TLTE1, T23B1, TNMH1: Liquid Chromatography Tandem Mass Spectrometry (LC-MS/MS)

Reporting Name

Mast Cell Mediators, 24 Hour, U

Specimen Type

Urine

Specimen Minimum Volume

10 mL

Specimen Stability Information

Specimen Type Temperature Time Special Container
Urine Frozen 28 days

Reject Due To

  All specimens will be evaluated at Mayo Clinic Laboratories for test suitability.

Clinical Information

Primary mast cell activation syndromes (MCAS) have clonal markers, such as the KIT Asp816Val variant or aberrant expression of CD25 or CD2 on MC. The 2 primary groups of MCAS are mastocytosis (cutaneous and systemic) and monoclonal MCAS. Systemic mastocytosis (SM) is a disease in which clonally derived mast cells accumulate in peripheral tissues. Degranulation of these mast cells releases large amounts of histamines, prostaglandins, leukotrienes, and tryptase.

 

Patients with SM should fulfill the World Health Organization diagnostic criteria for this disorder. Diagnosis requires either the major plus one minor criterion or 3 minor criteria.(1-3)

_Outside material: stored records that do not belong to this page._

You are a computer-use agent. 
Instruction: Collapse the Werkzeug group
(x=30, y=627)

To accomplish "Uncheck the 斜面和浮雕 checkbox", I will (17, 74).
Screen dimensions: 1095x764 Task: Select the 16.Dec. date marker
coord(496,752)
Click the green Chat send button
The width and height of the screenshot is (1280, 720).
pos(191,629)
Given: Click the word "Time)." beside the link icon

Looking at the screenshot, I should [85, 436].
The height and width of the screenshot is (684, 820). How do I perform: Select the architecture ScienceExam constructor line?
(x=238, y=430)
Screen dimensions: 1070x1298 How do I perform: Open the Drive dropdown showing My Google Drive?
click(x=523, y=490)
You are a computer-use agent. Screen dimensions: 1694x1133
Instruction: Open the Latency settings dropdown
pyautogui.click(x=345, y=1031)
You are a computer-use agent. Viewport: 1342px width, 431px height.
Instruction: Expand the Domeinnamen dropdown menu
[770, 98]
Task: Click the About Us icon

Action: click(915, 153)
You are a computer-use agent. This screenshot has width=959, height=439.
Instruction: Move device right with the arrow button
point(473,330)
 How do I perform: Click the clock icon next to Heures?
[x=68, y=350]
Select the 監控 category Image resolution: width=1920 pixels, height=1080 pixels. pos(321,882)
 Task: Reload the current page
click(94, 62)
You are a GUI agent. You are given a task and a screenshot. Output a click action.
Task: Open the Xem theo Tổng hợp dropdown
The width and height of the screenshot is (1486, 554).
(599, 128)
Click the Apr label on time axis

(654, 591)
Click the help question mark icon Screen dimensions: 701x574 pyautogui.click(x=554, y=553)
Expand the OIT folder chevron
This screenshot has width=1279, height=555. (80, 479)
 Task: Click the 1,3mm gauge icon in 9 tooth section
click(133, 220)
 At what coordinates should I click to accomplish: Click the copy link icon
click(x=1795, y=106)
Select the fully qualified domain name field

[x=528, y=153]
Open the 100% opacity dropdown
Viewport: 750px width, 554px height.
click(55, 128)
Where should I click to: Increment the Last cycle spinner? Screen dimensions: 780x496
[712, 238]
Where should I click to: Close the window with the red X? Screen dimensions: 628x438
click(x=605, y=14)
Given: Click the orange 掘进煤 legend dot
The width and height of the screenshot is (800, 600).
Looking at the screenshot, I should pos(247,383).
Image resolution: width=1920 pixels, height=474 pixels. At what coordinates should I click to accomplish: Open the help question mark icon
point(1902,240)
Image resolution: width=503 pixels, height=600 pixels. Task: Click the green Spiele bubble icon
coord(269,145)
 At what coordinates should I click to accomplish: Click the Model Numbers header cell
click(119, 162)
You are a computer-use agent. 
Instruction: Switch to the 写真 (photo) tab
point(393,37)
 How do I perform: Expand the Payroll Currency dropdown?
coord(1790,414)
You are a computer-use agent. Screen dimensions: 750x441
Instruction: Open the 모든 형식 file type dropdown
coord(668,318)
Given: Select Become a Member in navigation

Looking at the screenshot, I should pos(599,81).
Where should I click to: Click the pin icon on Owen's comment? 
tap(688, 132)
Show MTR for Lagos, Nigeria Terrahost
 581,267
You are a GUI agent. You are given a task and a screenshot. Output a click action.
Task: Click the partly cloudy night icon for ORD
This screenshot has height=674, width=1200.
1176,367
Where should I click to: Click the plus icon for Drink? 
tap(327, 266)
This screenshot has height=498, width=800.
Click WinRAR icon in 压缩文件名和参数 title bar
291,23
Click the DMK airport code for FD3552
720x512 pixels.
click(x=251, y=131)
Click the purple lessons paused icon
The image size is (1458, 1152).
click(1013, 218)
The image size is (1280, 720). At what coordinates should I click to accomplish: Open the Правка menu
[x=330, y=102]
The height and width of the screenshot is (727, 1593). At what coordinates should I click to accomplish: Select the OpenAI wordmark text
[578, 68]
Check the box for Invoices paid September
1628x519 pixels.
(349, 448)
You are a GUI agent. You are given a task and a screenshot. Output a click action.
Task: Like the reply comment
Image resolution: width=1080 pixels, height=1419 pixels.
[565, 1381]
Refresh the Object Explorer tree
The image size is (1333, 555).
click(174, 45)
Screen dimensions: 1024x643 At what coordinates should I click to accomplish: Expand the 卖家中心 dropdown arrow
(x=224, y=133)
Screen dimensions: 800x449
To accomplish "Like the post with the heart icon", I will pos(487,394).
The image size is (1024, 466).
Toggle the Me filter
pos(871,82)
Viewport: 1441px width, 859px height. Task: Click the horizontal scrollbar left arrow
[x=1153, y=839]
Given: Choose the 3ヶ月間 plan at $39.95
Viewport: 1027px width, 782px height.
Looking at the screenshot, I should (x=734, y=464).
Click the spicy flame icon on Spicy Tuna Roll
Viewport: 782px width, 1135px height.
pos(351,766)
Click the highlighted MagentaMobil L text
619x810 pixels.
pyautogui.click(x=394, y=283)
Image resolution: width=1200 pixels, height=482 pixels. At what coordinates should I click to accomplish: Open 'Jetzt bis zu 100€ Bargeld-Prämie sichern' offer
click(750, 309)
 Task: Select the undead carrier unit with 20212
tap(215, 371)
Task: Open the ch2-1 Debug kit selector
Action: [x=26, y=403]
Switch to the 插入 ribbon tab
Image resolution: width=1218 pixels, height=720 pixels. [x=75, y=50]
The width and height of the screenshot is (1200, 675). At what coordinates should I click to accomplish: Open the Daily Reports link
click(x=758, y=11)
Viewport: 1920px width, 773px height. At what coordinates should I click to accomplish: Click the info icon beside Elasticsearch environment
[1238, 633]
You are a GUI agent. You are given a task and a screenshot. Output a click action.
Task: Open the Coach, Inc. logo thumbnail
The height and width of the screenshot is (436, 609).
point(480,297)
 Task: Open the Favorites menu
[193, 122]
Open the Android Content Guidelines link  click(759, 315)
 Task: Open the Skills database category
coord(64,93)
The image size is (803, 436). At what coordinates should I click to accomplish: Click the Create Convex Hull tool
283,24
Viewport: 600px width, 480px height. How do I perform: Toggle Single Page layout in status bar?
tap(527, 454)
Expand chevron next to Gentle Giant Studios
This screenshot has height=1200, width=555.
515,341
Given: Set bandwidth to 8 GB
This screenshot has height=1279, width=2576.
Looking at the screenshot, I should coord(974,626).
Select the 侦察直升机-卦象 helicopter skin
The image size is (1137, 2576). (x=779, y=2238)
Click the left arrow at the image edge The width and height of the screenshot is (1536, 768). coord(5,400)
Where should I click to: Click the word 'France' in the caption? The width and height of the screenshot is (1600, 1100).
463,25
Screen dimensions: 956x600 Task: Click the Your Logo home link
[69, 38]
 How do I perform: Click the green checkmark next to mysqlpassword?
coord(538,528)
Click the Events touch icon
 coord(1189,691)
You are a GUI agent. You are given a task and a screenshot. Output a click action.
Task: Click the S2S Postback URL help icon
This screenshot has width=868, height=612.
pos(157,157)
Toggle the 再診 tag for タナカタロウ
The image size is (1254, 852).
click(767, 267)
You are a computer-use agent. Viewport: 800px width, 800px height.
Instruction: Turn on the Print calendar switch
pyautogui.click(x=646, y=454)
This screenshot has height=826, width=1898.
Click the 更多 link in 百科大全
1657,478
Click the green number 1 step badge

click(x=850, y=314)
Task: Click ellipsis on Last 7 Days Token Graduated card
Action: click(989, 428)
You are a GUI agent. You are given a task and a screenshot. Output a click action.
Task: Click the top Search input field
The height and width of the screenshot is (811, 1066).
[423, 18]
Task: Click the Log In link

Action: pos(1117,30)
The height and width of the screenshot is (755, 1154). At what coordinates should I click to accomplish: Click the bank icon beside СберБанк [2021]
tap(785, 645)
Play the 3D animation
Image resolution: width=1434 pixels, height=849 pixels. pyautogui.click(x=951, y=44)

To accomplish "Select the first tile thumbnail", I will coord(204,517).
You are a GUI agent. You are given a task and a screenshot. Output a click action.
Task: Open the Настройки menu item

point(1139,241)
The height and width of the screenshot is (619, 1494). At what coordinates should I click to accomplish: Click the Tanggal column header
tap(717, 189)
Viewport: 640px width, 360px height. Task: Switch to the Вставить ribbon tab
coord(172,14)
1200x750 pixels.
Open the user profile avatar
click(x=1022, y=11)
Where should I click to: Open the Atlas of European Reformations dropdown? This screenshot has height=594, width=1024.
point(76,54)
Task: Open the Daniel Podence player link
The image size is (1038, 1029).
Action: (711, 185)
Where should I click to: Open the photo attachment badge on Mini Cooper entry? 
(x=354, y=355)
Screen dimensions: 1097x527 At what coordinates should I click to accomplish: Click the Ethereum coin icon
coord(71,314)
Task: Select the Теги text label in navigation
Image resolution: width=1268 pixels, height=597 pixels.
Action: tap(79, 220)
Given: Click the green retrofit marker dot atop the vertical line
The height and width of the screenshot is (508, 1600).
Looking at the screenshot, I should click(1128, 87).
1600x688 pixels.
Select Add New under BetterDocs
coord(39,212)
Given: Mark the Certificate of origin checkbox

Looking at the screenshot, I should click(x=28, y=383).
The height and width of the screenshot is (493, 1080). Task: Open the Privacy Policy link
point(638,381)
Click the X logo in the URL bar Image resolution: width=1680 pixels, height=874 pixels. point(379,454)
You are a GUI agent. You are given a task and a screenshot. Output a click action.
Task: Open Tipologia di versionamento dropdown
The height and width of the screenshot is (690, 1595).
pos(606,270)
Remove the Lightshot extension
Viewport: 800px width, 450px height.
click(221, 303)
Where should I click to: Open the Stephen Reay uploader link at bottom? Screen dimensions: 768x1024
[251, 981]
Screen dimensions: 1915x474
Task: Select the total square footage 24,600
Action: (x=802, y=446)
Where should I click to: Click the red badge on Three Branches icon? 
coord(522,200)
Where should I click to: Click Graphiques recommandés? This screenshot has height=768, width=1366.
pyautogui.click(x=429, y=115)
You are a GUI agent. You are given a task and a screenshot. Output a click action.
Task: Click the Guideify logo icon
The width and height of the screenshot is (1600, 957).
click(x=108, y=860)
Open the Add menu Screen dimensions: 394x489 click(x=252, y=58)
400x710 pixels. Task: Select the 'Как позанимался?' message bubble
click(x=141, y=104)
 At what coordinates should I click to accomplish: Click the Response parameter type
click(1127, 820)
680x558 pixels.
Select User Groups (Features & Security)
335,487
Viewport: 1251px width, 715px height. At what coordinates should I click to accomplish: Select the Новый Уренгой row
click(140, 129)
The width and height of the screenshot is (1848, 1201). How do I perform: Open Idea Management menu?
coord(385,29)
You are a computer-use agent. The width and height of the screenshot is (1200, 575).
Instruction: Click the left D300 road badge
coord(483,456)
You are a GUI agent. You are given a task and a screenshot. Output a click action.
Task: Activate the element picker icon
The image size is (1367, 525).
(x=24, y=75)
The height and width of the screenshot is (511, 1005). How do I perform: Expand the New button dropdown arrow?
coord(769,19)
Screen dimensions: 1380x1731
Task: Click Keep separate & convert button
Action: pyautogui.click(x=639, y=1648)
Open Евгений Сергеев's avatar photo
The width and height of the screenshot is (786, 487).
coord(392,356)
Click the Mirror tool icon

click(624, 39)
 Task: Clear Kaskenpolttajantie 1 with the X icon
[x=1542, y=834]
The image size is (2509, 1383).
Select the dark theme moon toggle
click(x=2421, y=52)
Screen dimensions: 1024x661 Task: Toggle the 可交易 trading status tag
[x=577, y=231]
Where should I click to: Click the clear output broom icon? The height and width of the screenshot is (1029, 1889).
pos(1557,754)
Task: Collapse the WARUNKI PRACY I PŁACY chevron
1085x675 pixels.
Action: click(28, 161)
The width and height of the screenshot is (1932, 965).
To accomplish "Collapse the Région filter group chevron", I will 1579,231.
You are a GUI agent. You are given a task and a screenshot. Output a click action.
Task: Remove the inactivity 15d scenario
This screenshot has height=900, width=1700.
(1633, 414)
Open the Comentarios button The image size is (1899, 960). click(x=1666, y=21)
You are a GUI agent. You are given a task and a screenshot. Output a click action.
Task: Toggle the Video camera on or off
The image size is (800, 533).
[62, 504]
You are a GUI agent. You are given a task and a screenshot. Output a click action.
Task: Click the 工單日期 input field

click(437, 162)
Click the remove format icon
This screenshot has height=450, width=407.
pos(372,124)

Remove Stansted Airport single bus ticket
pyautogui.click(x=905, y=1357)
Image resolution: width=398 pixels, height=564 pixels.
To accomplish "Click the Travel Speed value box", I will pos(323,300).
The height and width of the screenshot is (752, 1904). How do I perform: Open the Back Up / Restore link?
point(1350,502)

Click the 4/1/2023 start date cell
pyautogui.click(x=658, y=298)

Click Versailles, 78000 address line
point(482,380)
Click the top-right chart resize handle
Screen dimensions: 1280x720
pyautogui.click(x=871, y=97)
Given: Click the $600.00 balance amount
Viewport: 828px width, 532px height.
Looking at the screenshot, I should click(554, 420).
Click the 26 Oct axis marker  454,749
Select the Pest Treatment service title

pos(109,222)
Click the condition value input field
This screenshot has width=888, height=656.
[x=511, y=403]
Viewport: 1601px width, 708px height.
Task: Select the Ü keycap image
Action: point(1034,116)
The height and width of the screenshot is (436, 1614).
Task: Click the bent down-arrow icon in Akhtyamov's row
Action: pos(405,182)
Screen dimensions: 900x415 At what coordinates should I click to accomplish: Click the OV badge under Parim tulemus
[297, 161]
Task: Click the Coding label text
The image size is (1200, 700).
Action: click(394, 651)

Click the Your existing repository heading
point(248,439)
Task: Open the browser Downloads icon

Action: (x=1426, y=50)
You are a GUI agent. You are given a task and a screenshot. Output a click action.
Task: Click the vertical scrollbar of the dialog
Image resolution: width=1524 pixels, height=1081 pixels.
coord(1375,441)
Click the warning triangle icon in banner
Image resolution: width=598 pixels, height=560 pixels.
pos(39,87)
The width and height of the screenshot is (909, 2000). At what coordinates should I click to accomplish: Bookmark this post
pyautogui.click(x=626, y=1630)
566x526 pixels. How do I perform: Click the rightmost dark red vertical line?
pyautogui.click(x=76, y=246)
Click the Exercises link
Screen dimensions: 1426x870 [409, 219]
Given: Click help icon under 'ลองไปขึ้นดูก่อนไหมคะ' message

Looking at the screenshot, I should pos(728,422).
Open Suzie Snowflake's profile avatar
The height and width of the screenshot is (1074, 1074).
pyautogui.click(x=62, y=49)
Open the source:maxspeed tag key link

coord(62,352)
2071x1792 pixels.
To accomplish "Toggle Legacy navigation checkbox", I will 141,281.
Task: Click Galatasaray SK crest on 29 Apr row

The consensus diagnostic criteria for SM include:

Major criterion:

Imaging of the multifocal infiltrates

Minor criteria:

1. Identifying morphological features of above 25% of MC from bone marrow biopsy

2. Detection of the point alteration at codon 816 in the KIT gene

3. CD2, CD25, and/or CD30 expression in MC

4. Persistently elevated serum tryptase (>20 ng/mL)

 

The 2 main nonclonal MCAS categories include secondary MCAS, for which there is a known trigger for MC activation (IgE-dependent and independent allergic reactions, atopic disorders, autoimmune processes), and idiopathic, in which the etiology for MC activation is undefined.(1,3-7) Based on consensus criteria, the diagnosis of MCAS can be established when typical clinical symptoms arising from recurrent (episodic) acute systemic MC activation (typically in the form of recurrent anaphylaxis in at least 2 organ systems) have been documented; MC-derived mediators increase substantially in serum or urine over the individual's baseline; and the symptoms respond to drugs blocking MC activation, MC mediators, mediator production, or mediator effects.(6)

 

A recently proposed diagnostic algorithm for the evaluation of patients with suspected MCAS considers 2 main diagnoses that may underlie severe forms of MC activation (anaphylaxis), namely, IgE-dependent allergies and clonal MC disorders.(1,3-7) A serum tryptase level, which has long been used in diagnosing these disorders, has several drawbacks, including the need to obtain acute and baseline specimens to fulfill diagnostic criteria. Furthermore, an increased baseline tryptase level has been reported in hereditary alpha tryptasemia, complicating the diagnostic possibilities.(1,5) In addition to the limitations of serum tryptase, there are reports of symptomatic patients with features of MC activation who do not meet all the criteria for MCAS but have elevated baseline mediator metabolites.(3,5,7) In these patients, there is evidence that their symptoms respond to drugs that target MC activation, the mediators released by MC, and/or the effects of these mediators. Based on these observations, validated biomarkers suggestive of MC activation, such as an increase in the histamine metabolite (N-methylhistamine) or the prostaglandin D2 metabolite (2,3-dinor 11 beta-prostaglandin F2 alpha), have been recommended for testing when tryptase is not available, or the result is inconclusive.(7) Elevated concentrations of leukotriene E4 are associated with both clonal (primary) and nonclonal (secondary and idiopathic) MCAS.(1,4,5)

Reference Values

N-METHYLHISTAMINE:

0-5 years: 120-510 mcg/g creatinine

6-16 years: 70-330 mcg/g creatinine

>16 years: 30-200 mcg/g creatinine

 

2,3-DINOR 11B-PROSTAGLANDIN F2a:

<1802 pg/mg creatinine

 

LEUKOTRIENE E4:

≤104 pg/mg creatinine

 

CREATININE:

Males: 930-2955 mg/24 h

Females: 603-1783 mg/24 h

Reference values have not been established for patients who are younger than 18 years.

Day(s) Performed

Monday, Tuesday, Thursday

Report Available

3 to 7 days

Performing Laboratory

Mayo Clinic Laboratories in Rochester

Test Classification

This test was developed and its performance characteristics determined by Mayo Clinic in a manner consistent with CLIA requirements. It has not been cleared or approved by the US Food and Drug Administration.